*** Block opens ***

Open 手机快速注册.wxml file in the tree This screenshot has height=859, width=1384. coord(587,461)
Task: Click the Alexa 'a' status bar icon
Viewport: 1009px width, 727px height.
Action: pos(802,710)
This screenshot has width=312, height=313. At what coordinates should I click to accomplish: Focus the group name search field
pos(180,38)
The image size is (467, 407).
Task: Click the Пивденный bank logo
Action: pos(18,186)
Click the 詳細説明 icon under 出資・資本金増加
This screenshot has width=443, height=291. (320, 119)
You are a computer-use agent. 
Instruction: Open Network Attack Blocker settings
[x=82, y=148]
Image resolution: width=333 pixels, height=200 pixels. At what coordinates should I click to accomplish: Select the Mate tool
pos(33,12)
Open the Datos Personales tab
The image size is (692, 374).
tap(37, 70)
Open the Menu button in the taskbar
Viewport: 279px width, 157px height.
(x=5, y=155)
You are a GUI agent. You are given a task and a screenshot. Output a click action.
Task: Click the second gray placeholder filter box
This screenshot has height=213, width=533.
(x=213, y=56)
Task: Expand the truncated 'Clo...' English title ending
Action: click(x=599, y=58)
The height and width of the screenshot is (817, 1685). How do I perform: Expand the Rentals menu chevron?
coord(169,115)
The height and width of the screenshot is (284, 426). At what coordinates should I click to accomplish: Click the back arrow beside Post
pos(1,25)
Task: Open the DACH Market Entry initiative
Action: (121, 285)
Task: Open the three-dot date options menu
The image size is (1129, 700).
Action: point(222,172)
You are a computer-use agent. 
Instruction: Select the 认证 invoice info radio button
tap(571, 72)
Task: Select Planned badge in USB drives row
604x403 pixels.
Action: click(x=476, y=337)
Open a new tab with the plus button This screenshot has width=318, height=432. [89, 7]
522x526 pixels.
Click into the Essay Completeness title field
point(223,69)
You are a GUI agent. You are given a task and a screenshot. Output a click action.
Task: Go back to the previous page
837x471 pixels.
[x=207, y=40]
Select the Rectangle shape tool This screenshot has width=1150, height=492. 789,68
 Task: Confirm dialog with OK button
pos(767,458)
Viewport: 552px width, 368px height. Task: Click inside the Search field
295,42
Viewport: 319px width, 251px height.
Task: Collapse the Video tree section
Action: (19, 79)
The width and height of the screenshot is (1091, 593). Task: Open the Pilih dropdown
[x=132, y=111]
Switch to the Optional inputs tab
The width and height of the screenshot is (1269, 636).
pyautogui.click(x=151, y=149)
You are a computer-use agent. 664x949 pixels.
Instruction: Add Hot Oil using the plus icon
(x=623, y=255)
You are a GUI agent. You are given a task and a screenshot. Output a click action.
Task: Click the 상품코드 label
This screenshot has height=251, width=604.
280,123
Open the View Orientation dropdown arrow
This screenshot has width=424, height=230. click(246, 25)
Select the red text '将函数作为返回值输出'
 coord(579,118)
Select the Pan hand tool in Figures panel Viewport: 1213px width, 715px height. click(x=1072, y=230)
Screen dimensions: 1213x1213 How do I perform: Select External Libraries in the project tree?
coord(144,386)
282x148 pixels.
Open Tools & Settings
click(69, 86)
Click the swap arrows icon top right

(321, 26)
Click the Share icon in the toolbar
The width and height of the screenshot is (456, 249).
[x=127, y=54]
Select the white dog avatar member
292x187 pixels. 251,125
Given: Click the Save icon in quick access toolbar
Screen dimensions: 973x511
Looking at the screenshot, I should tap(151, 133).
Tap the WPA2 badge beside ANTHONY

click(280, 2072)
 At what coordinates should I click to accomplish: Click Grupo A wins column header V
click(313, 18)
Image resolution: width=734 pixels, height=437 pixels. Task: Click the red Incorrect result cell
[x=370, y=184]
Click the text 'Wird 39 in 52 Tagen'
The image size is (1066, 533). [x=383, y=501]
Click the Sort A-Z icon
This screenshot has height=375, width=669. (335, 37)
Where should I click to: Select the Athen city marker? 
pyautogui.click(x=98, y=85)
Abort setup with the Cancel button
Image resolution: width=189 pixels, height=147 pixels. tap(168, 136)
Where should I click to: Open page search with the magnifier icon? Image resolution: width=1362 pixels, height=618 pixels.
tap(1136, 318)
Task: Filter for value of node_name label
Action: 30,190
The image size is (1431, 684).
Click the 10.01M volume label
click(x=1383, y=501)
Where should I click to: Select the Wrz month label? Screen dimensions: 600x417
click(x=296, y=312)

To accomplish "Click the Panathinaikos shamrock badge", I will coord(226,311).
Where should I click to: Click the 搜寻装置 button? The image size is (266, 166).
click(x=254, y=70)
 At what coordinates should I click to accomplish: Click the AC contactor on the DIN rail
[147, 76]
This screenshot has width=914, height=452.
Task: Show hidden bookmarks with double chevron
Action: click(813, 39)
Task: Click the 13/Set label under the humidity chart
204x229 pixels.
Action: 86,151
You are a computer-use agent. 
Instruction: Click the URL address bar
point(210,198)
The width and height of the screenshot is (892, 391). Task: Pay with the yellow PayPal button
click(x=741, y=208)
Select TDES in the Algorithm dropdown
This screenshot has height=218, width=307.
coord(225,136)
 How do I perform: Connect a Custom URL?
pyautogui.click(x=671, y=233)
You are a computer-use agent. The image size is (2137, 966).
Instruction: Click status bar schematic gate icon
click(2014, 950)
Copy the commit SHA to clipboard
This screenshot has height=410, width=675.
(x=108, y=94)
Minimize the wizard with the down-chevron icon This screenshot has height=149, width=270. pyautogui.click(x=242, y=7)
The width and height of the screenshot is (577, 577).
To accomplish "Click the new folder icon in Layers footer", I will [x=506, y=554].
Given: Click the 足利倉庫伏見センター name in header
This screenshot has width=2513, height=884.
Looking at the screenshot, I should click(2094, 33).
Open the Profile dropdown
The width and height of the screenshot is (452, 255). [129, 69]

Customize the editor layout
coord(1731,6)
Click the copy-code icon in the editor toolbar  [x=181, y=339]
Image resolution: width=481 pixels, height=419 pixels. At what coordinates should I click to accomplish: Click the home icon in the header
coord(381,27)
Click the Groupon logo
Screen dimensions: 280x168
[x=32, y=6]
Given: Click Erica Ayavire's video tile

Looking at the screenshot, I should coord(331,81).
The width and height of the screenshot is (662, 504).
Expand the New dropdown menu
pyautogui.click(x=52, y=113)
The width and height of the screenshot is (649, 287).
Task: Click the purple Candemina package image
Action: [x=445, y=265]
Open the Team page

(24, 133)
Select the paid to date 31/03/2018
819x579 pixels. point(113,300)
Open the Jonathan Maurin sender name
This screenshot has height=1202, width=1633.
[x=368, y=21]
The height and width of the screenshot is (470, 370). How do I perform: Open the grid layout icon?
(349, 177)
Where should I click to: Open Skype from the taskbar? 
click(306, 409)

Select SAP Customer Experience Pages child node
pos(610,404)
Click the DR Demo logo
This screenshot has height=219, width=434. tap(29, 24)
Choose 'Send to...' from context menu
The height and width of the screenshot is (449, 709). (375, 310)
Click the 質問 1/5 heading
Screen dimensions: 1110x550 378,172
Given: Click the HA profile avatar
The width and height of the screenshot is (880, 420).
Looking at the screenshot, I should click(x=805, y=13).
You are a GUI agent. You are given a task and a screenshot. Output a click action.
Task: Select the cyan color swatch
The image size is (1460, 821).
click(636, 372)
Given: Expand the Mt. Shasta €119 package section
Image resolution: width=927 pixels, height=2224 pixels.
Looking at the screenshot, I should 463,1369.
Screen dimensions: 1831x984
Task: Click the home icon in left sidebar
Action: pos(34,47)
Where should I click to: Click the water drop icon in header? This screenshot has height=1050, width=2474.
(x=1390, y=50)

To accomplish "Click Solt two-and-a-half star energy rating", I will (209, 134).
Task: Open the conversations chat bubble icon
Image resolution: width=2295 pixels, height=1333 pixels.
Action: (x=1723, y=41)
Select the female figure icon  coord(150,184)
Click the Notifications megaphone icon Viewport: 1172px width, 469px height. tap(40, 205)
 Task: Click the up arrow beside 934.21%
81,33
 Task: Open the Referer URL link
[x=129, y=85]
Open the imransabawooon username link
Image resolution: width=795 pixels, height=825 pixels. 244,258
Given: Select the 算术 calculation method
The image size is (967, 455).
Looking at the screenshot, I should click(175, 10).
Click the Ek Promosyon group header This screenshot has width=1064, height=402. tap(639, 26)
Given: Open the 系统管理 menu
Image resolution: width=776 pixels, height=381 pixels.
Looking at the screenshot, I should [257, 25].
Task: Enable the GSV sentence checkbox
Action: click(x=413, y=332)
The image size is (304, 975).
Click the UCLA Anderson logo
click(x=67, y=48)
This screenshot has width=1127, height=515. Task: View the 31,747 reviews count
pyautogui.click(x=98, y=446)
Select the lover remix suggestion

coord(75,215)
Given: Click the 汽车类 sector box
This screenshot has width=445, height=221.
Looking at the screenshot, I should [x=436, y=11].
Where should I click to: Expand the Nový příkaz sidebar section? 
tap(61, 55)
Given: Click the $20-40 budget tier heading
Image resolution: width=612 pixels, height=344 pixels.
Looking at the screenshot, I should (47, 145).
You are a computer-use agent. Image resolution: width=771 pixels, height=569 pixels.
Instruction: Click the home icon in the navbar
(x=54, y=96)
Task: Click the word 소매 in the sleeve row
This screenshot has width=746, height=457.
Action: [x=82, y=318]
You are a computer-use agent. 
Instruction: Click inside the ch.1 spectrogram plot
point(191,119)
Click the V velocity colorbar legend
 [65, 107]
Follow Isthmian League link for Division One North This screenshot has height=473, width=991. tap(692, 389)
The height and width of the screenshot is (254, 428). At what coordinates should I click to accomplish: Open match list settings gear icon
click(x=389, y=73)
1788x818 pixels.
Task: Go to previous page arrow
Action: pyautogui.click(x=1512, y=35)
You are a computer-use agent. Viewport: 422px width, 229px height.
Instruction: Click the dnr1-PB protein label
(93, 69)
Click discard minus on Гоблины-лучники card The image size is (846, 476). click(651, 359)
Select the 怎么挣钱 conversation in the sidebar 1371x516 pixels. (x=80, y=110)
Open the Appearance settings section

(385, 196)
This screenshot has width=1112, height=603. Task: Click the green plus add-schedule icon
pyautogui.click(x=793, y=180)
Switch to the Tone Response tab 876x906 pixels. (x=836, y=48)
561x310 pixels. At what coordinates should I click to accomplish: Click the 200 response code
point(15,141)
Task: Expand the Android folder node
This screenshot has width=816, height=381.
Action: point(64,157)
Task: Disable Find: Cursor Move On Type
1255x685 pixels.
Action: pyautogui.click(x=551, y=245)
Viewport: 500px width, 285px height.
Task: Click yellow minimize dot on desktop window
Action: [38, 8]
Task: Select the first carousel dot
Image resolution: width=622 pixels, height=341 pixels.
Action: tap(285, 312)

*** Block closes ***

Work to be completed:
Retype only the stretch of lines above starting at the one with "Given: Click the 汽车类 sector box" and stopping at the one with "Given: Click the $20-40 budget tier heading", exactly as written, with both kept.

Result of this exercise:
Given: Click the 汽车类 sector box
This screenshot has width=445, height=221.
Looking at the screenshot, I should [x=436, y=11].
Where should I click to: Expand the Nový příkaz sidebar section? 
tap(61, 55)
Given: Click the $20-40 budget tier heading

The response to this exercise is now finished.